- VCD cover art
- 八千里路雲和月
- Genre: Historical drama
- Written by: Ou Chun-tan; Tsung Hua;
- Directed by: Tsung Hua
- Starring: Kenny Ho; Ivy Ling Po; Lu Fung; Jin Chao-chun; Fan Hung-hsuan;
- Opening theme: "The River is Red" (滿江紅) by the Taipei Philharmonic Choir
- Ending theme: "God of War" (戰神)
- Composer: Huang Shih
- Country of origin: Taiwan
- Original language: Mandarin
- No. of episodes: 40

Production
- Producer: Tsung Hua
- Production location: Taiwan
- Running time: ≈45 minutes per episode
- Production company: CTS

Original release
- Network: CTS
- Release: 21 November 1988 – 13 January 1989

= Eight Thousand Li of Cloud and Moon (TV series) =

Eight Thousand Li of Cloud and Moon is a Taiwanese historical television series directed, produced and written by Tsung Hua. Starring Hong Kong actor Kenny Ho, it is based on the life of Yue Fei, a Song dynasty general widely regarded as a patriotic hero in Chinese culture for his role in the wars between the Song and Jin dynasties. The Chinese title of the series comes from a line in "The River is Red", a poem commonly attributed to Yue Fei.
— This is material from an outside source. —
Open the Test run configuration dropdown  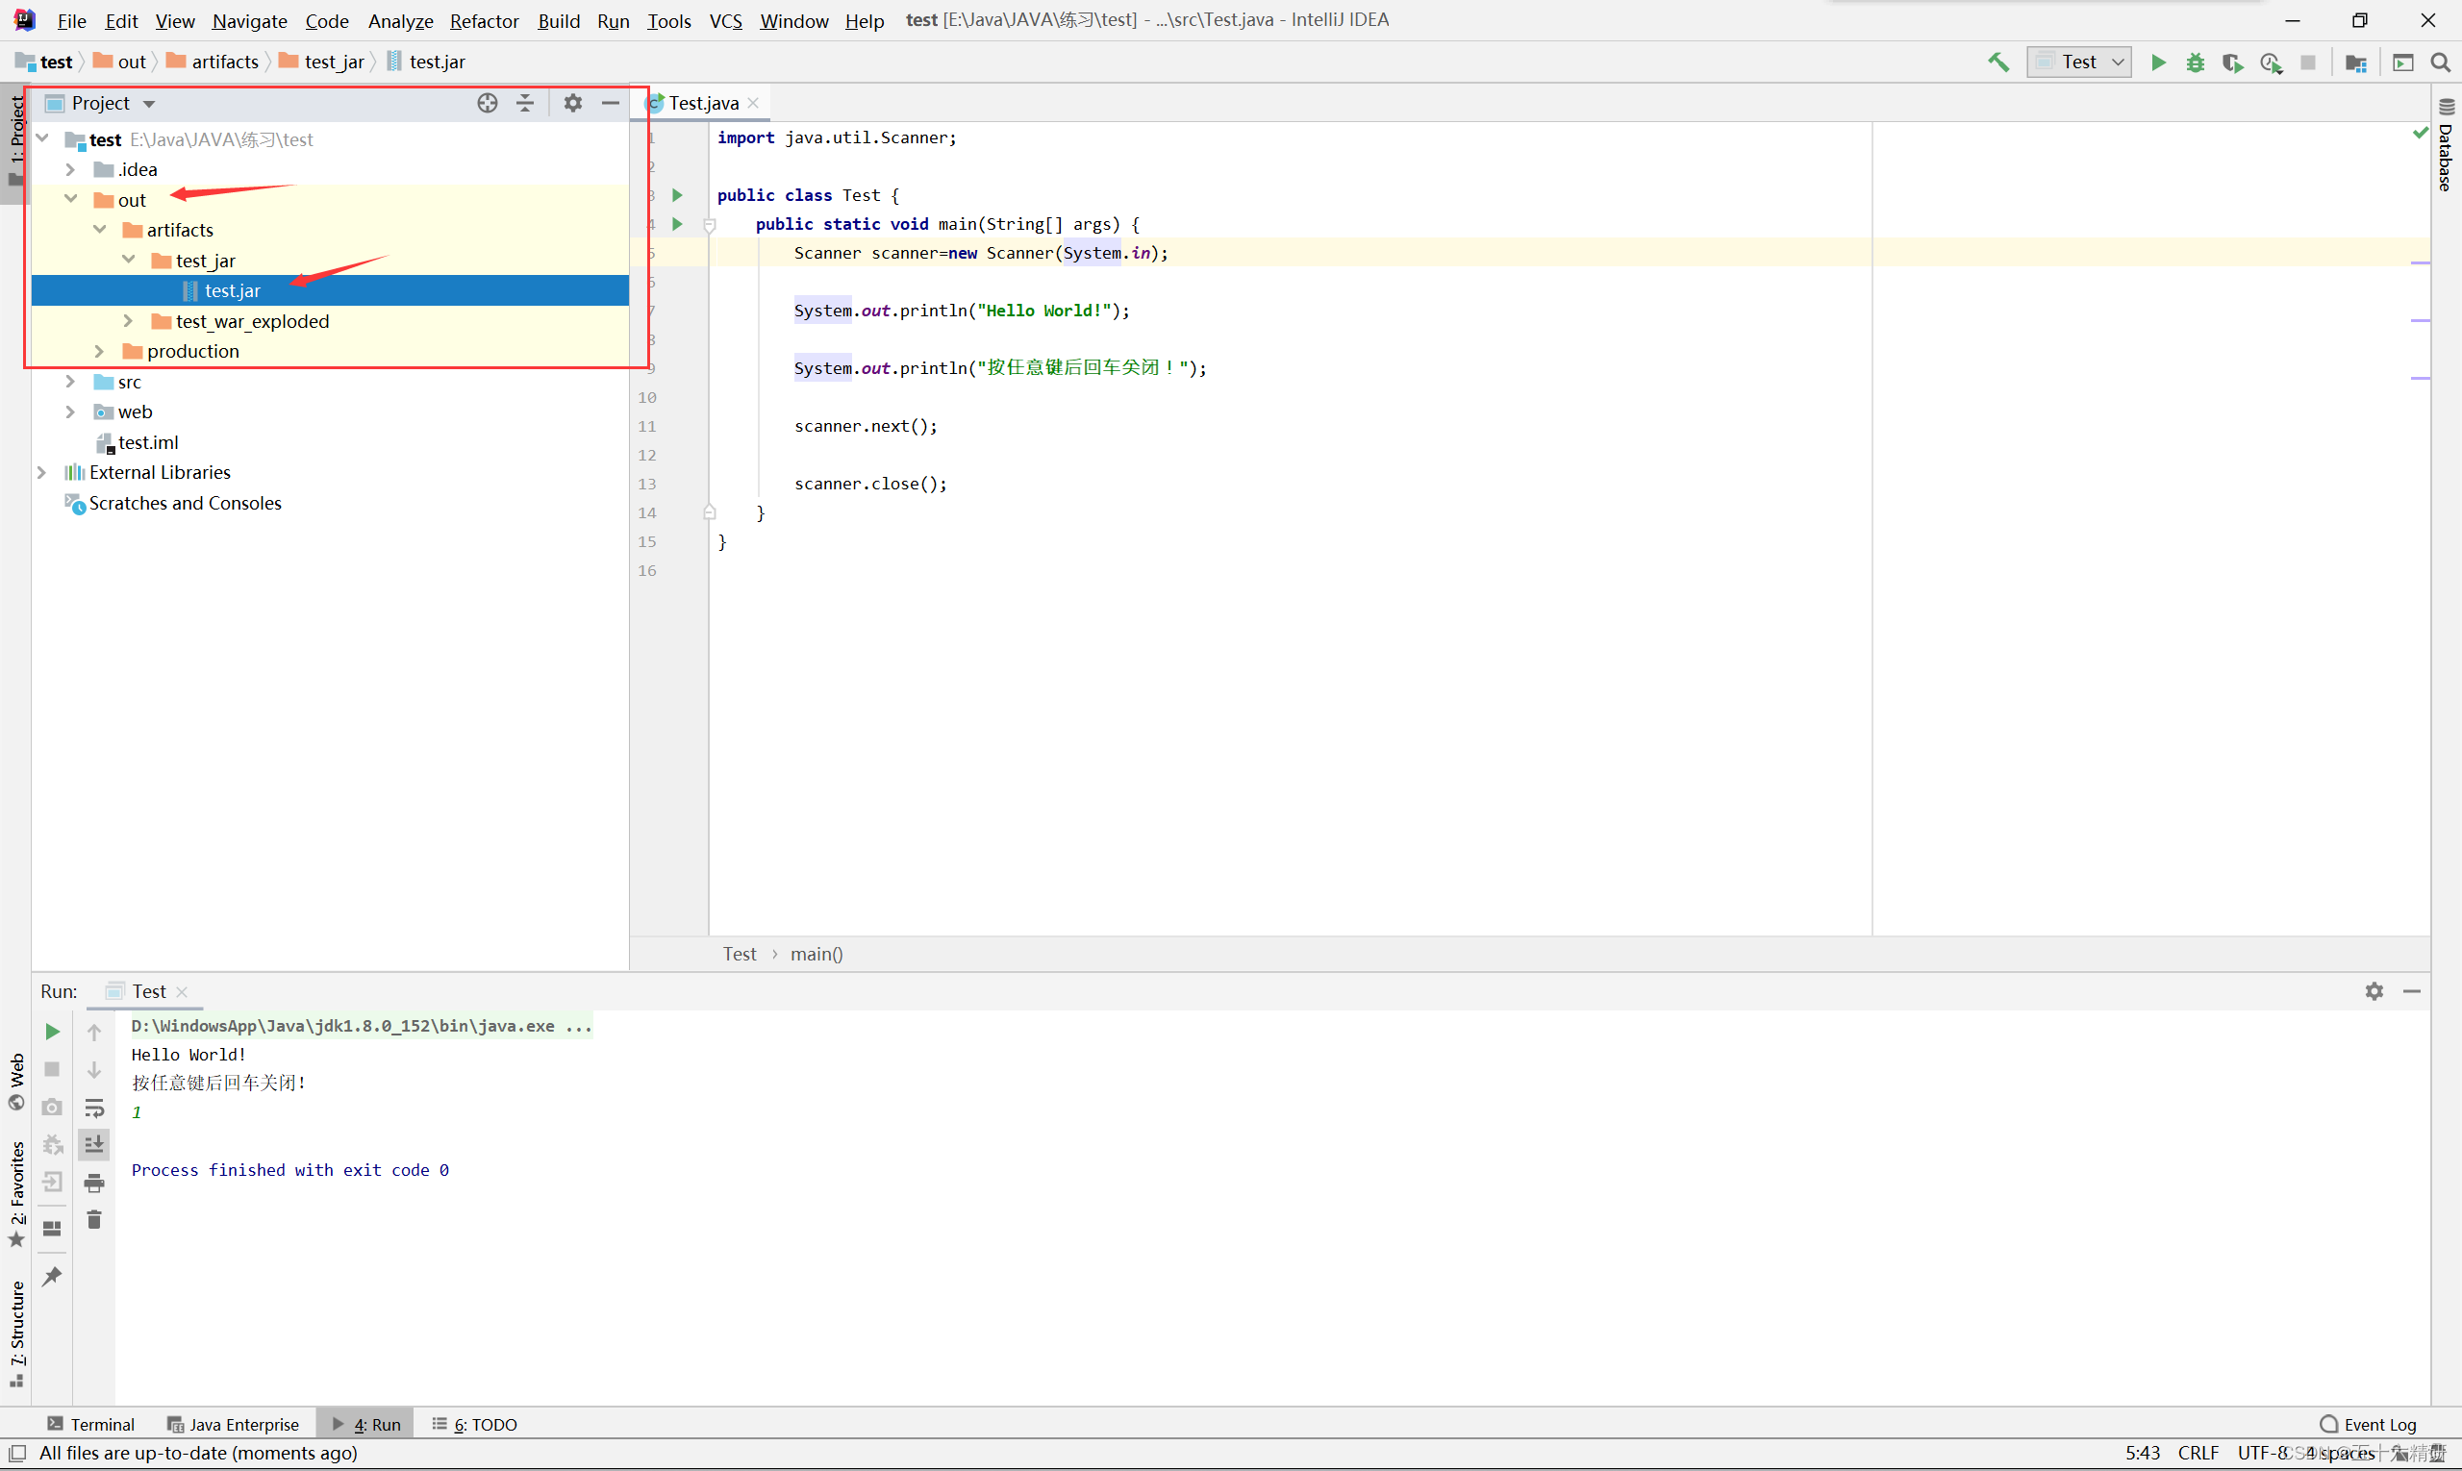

The series was first aired on CTS in Taiwan from 21 November 1988 to 13 January 1989.

== Synopsis ==
The series is set in 12th-century China during the wars between the Song and Jin dynasties.

Following the Jingkang incident in 1127 which saw the fall of the Song capital Kaifeng and the capture of the Song emperors Huizong and Qinzong by Jin forces, the Song dynasty has relocated and survived in southern China under the rule of Emperor Gaozong.

Song forces, led by Yue Fei and others, continue to struggle against the Jin invasion and regain lost ground. Besides having to fight with the enemy on the frontline, Yue Fei has to deal with internal threats posed by corrupt officials such as Qin Hui.